In the example of the Monte Carlo tree search, the synthesis route computation module 108 comprises a Monte Carlo tree search retrosynthesis algorithm. In this approach, the root node of the tree search represents the final compound (i.e. the candidate molecule for which a synthesis route is to be found), and successive leaf nodes represent precursor compounds that can be reacted to produce the final compound. Monte Carlo tree search methods are advantageous for large action spaces (i.e. action spaces having high branching factors) as a result of their asymmetric growth. Such methods are also beneficially aheuristic and anytime. Selection and expansion of the leaf nodes involves the use of machine learning systems such as artificial neural networks that have been trained to recognise valid chemical reactions. Values are assigned to each node in the tree to represent the predicted value of further simulating the reaction pathway to which that node belongs, and decisions of which nodes to select may be implemented using various policies such as upper confidence-bounds for trees (UCT).

FIG. 5 shows a schematic diagram of an example Monte Carlo tree search 500 which may be used by the synthesis route computation module 108. As shown, a promising node 502 for analysis is selected for expansion. The molecule represented by the node 502 is then processed by the machine learning system to generate precursor nodes 504 and 506 which represent valid chemical precursors. The most promising of these precursor nodes 506 is then selected for a rollout which generates a coarse prediction of the value of further expansion of that node 506. For example, the rollout may comprise a random sequence of valid reactions terminating in a node 508 which represents a precursor which is either known or for which no precursors are available. In this case, the random sequence of valid reactions is used to generate a prediction of the value of further expansion of the node 506, and this value is backpropagated from the node 506 back to the root node 510, updating relevant scores of each node along the route. A number of promising nodes may be simulated in this way, and their predicted values backpropagated to the root node 510 to update the tree. In this way, once a number of simulations have been performed on promising precursor nodes, the computation may terminate and return the most promising route to synthesis for the candidate molecule from the available precursors.

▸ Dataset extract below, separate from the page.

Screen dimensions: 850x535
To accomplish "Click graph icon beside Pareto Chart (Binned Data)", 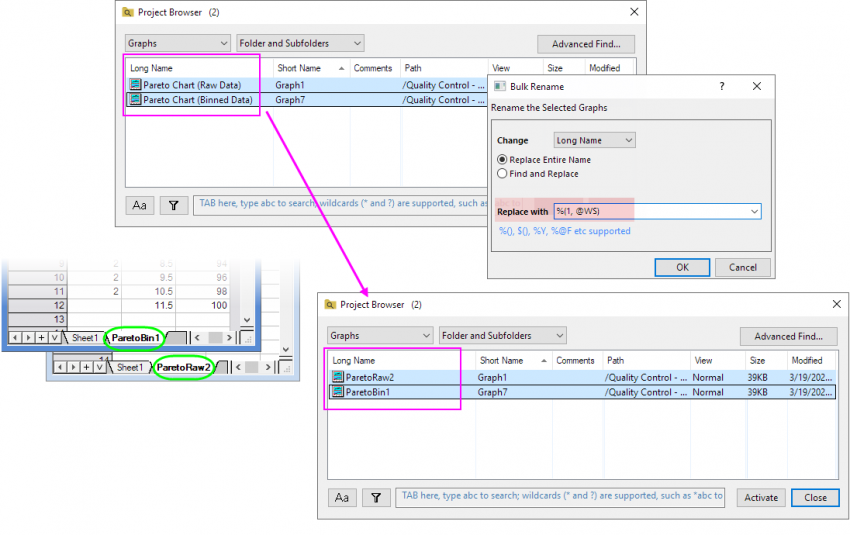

The synthesis route computation module 108 may be configured to perform multiple searches with a view to returning multiple routes to synthesis for each candidate molecule 106, and may be configured to provide as outputs candidate molecules together with their respective route or routes to synthesis. If there are multiple candidate molecules 106 each having at least one route to synthesis, the system 100 may be configured to rank the candidate molecules 106 based on at least one of the one or more desired properties 102 or based on a metric derived from at least one of the one or more desired properties 102. For example, candidate molecules 106 may be ranked by toxicity, complexity to synthesise, and closeness to at least one of the one or more desired properties 102.

In any case, the system 100 is configured to output representations of candidate molecules 106 and their routes to synthesis. If there is a candidate molecule 106 for which no route to synthesis can be found, this candidate molecule may be excluded from the set of output results.

Optionally, an end-user may review the outputs and provide feedback to the system 100 as to the suitability of the molecules and/or the routes to synthesis based on his or her expert knowledge and experience. In this case, the system 100 is configured as described above, but in addition an expert end-user may examine a representation of an output molecule and/or synthesis route (at block 602) and provide an associated user input, as shown in FIG. 6. The user input may provide information relating to whether the end-user considers the molecule to be a reasonable candidate with respect to the one or more desired properties and/or whether the end-user considers the route to synthesis to be physically possible or practicable.

The user input containing the feedback may be encoded into a data format 604 suitable for feeding back 606 to one or both of the molecular design module 104 and the synthesis route computation module 108. In this way, the respective machine learning models of the molecular design module 104 and the synthesis route computation module 108 may learn to prioritise more suitable candidate molecules that are more likely to meet the desired chemical properties or are more practical to synthesise or both. Such feedback may also reduce the risk of a molecule being designed that cannot successfully be synthesised.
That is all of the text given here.